* [DOCUMENT TEXT]

As Our Climate Changes, What Can Be Done about Flood Risk?

Flooding is the most common and most costly natural disaster in the United States, and the toll it takes is only expected to grow over the coming years. Rising sea levels, more powerful hurricanes, and more intense rainfall—all worsening thanks to climate change—will displace people from their homes and put increasing strain on the systems we use to address these A flooded streetrisks. One of the most important such systems is the National Flood Insurance Program (“NFIP”), which has been in debt to the U.S. Treasury since 2005 and is perpetually derided as “broken.” It seems obvious that a big part of the solution to the problems ailing the NFIP (and to our problem of flood risk more generally) is to move people away from flood-prone areas, and yet the policy reforms intended to address these issues have prove extremely difficult for Congress to enact. In a new paper recently published in the Colorado Law Review, I offer some theories as to why.

A key obstacle to seemingly enlightened policy reform, I argue, is our country’s deep-seated hostility to paternalistic interventions. Drawing on the philosophical literature on paternalism, I note the key features that make such laws objectionable to many people: they seek to override individuals’ judgments about what is best for them. Even when such decisions appear to be flawed (like the choice to live in a flood-prone area, for example), they often depend on value judgments, and it is therefore hard to say that a different choice would be objectively rational. It is impossible, for instance, to weigh the emotional value of a home or neighborhood against the expected future costs of flooding in a way that produces an objectively optimal course of action, in the same way there is no objectively correct way to eat, given the emotional and cultural significance of food.

Paternalistic solutions to the problem of flood risk also risk creating troubling distributive problems. Lower income and historically minoritized communities face disproportionately higher flood risk. Forcing people away from flood-prone homes would disproportionately target such communities for relocation, a disturbing prospect. The problem is reminiscent of cigarette taxes, which have the beneficial effect of reducing smoking but whose burden falls primarily on lower income people who disproportionately smoke and can ill afford the associated taxes.

Thinking that coercion (either in the form of mandatory relocation or risk-rated mandatory flood insurance) is the only solution to this problem is a mistake. Instead, I argue, policymakers should be more focused on ideas that empower people to make better choices, including better disclosure of flood risk and generous, easy to navigate buyout programs that help people move to drier ground when they choose to do so.

Check out the full version of my article on SSRN. I also wrote an opinion piece about this issue that was published in Slate.

This Post Has One Comment

  1. Cynthia GH King

    Then stop putting people in flood prone places. You are correct, it is not accidental that poor people are placed in flood prone places, in fact when the poor move out after a flood, federal and local governments work together to rebuild housing for the poor in areas in or immediately adjacent to flood zones, while working to minimize the official size of the flood zones to promote more places for new construction and thus property taxes inside existing city areas which, by minimizing the official flood plain, they create all the “affordable” housing in the community in these border areas which were flooded before but which remain qualified for federal assistance to rebuild. If you really care about poor people, work to force cities to allow affordable housing outside flood prone areas. Being suddenly flooded out and left homeless every few years is much more disrupting to life and the assembly of wealth than moving to a safe place once, with time to pack stuff on boxes and load it on a truck.

* [DATA LISTING]
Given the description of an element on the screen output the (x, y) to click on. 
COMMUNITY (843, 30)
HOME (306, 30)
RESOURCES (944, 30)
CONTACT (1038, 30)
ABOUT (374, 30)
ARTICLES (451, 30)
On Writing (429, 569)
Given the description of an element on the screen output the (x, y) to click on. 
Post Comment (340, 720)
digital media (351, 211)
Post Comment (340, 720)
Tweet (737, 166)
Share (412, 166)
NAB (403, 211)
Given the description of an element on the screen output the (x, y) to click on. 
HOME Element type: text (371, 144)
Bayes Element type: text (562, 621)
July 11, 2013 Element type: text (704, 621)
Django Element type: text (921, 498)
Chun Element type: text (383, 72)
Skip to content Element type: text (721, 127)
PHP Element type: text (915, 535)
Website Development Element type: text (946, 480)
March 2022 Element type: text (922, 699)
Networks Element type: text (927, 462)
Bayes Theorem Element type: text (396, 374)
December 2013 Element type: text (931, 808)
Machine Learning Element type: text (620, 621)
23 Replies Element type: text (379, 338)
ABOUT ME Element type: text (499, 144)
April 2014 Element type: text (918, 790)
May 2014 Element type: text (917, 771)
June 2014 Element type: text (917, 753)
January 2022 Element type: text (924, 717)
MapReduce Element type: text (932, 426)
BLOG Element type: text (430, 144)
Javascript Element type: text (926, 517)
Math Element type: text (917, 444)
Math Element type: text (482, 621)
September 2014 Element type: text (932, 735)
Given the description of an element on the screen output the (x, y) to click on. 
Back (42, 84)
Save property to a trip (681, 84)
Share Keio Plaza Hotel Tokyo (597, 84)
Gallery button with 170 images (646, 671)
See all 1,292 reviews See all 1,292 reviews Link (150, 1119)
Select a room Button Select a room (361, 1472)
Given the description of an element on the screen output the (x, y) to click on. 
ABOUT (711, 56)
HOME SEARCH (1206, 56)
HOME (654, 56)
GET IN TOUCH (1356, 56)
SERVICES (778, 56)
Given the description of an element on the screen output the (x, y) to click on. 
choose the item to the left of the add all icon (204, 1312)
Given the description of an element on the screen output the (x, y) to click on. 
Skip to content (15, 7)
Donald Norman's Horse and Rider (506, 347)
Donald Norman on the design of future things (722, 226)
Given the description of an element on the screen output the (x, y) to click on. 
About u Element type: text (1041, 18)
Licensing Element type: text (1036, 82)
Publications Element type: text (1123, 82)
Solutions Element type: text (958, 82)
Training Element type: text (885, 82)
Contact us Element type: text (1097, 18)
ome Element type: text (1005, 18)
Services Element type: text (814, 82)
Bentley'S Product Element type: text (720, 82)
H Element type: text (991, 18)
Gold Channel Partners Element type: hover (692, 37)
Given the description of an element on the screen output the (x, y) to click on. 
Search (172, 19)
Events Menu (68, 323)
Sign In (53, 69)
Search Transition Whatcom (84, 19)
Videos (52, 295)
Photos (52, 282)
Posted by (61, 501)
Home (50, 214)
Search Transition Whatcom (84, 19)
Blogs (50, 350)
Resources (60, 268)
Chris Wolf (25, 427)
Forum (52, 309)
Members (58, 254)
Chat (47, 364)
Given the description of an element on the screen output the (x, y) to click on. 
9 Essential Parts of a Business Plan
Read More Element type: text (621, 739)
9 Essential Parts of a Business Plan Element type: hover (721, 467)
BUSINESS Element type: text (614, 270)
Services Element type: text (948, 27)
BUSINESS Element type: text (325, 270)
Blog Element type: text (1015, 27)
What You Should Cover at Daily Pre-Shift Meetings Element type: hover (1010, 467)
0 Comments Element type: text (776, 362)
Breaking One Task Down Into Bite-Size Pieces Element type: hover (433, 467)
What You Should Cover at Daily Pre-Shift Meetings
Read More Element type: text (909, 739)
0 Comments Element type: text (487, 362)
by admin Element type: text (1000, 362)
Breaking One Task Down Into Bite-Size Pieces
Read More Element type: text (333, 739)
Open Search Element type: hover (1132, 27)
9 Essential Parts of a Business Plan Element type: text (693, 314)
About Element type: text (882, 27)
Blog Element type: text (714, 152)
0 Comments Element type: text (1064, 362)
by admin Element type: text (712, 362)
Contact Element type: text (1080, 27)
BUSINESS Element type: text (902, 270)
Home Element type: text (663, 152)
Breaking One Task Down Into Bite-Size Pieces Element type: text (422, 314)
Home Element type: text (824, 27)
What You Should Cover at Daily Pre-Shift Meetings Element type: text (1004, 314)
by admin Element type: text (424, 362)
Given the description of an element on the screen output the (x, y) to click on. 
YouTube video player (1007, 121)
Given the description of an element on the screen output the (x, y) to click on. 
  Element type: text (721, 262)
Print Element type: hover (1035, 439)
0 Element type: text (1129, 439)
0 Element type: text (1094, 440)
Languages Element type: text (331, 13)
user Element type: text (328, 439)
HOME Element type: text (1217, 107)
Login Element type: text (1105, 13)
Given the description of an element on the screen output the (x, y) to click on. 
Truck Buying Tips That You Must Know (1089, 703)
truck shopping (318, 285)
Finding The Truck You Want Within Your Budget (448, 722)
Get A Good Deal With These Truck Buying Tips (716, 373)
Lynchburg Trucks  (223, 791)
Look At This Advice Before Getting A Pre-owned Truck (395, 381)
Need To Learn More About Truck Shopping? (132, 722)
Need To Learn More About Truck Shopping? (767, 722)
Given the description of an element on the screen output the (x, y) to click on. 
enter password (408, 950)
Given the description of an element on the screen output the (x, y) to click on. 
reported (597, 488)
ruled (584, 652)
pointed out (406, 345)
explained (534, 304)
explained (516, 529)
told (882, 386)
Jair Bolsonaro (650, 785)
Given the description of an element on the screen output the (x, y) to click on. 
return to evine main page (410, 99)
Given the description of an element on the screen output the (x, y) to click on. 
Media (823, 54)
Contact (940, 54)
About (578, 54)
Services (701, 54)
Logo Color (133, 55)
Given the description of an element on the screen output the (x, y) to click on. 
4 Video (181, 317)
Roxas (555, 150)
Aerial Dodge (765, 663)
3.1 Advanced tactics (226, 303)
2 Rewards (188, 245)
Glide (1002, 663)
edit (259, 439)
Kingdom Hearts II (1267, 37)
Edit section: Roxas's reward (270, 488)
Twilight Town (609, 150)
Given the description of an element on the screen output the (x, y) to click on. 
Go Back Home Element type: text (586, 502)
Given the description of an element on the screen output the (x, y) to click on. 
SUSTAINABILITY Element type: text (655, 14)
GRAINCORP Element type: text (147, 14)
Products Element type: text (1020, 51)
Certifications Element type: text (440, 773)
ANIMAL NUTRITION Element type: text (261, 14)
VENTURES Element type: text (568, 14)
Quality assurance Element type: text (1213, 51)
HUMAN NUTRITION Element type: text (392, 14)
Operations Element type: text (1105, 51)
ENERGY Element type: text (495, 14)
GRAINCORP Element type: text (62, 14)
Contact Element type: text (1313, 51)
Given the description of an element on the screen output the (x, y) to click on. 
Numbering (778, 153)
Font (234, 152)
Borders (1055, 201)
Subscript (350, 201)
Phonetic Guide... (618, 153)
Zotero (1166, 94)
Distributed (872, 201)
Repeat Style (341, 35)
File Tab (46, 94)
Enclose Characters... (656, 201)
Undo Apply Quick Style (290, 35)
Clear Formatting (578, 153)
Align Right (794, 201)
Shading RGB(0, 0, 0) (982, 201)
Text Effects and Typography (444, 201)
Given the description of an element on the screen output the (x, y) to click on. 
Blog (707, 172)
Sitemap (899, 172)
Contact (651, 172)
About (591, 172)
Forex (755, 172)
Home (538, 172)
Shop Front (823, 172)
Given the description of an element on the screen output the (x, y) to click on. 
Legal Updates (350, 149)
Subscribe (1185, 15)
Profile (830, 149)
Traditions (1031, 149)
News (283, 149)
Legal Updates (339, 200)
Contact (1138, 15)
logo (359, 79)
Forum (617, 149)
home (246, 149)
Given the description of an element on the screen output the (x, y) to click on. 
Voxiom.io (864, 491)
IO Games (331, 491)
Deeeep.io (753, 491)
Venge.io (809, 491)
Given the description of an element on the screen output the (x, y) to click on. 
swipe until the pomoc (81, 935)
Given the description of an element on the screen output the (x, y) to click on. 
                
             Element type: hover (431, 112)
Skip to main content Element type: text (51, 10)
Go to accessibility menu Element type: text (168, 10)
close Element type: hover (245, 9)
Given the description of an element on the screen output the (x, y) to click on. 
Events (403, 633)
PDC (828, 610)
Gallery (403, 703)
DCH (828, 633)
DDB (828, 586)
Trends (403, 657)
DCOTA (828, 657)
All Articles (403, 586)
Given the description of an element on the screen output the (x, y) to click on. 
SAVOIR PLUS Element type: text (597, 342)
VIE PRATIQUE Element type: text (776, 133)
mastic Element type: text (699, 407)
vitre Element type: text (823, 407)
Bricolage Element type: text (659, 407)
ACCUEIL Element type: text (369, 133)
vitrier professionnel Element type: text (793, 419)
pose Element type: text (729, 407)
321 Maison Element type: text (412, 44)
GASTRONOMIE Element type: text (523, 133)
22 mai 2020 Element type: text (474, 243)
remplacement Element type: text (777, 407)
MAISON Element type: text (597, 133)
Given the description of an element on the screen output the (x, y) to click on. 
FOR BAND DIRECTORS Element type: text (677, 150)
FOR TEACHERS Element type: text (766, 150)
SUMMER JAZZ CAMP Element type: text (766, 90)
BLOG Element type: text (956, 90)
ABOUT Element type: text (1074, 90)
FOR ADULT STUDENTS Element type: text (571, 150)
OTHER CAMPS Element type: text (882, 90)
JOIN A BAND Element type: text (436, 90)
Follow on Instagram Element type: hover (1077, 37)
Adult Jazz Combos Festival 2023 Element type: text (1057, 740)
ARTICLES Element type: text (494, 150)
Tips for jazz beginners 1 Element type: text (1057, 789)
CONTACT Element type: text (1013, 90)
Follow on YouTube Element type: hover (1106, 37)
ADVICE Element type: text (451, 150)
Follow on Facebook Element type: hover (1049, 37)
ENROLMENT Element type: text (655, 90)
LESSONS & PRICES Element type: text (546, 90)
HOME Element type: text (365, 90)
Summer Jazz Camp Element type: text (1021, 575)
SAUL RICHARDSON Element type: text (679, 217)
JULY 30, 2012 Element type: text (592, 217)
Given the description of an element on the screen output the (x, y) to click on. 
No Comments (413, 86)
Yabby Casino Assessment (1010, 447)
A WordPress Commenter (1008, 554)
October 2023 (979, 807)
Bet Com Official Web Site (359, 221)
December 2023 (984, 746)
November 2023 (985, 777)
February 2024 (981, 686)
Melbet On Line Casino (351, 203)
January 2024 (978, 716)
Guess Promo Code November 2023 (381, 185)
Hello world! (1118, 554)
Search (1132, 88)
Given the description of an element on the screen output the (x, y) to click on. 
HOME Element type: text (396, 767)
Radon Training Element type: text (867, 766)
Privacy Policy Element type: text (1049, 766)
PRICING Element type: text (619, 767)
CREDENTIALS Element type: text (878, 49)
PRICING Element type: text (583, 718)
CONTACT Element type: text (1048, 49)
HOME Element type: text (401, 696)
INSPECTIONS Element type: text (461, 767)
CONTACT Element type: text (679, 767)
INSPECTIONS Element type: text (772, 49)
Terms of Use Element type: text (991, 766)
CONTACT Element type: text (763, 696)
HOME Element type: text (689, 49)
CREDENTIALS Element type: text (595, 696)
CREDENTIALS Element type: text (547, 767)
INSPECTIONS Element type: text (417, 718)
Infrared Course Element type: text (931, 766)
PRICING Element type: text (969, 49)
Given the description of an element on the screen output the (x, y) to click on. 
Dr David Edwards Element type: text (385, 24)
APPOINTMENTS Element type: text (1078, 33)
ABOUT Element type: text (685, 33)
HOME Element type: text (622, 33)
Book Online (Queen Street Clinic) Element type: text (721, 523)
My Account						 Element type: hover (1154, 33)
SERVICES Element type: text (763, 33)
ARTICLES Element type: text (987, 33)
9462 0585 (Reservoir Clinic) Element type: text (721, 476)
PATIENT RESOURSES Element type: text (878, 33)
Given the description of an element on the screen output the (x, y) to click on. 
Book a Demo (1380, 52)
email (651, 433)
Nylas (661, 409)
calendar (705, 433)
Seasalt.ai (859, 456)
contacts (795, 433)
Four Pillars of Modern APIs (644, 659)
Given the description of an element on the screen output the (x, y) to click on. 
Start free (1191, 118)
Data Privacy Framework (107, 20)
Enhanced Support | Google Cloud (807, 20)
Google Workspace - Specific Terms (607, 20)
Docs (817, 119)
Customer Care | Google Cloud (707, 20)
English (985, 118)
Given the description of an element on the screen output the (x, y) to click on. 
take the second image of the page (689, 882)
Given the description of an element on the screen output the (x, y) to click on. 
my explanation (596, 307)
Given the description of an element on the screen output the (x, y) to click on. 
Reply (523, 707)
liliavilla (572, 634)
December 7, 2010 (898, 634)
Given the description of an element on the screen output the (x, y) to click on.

* [TASK A]
According to the flood risk article, why would forcing people away from flood-prone homes be troubling? Answer in one to three sentences.
* [TASK B]
Please write out the part of the flood risk article from "A key obstacle" up to and including "significance of food.".
* [TASK C]
Summarize the flood risk article in three sentences.
The lines above come from a different source than the flood risk article.

* [EXPECTED OUTPUT A]
Lower income and historically minoritized communities face disproportionately higher flood risk. Forcing people out of flood-prone homes would therefore target those communities for relocation far more than others.

* [EXPECTED OUTPUT B]
A key obstacle to seemingly enlightened policy reform, I argue, is our country’s deep-seated hostility to paternalistic interventions. Drawing on the philosophical literature on paternalism, I note the key features that make such laws objectionable to many people: they seek to override individuals’ judgments about what is best for them. Even when such decisions appear to be flawed (like the choice to live in a flood-prone area, for example), they often depend on value judgments, and it is therefore hard to say that a different choice would be objectively rational. It is impossible, for instance, to weigh the emotional value of a home or neighborhood against the expected future costs of flooding in a way that produces an objectively optimal course of action, in the same way there is no objectively correct way to eat, given the emotional and cultural significance of food.

* [EXPECTED OUTPUT C]
Flooding is the most common and most costly natural disaster in the United States, and reforms meant to move people away from flood-prone areas have proved hard for Congress to enact, which the author traces mainly to the country's hostility to paternalistic laws. Rather than coercion, the author argues, policymakers should help people make better choices through better disclosure of flood risk and generous, easy-to-navigate buyout programs. A commenter replies that governments keep placing poor people in flood-prone areas and urges forcing cities to allow affordable housing outside them.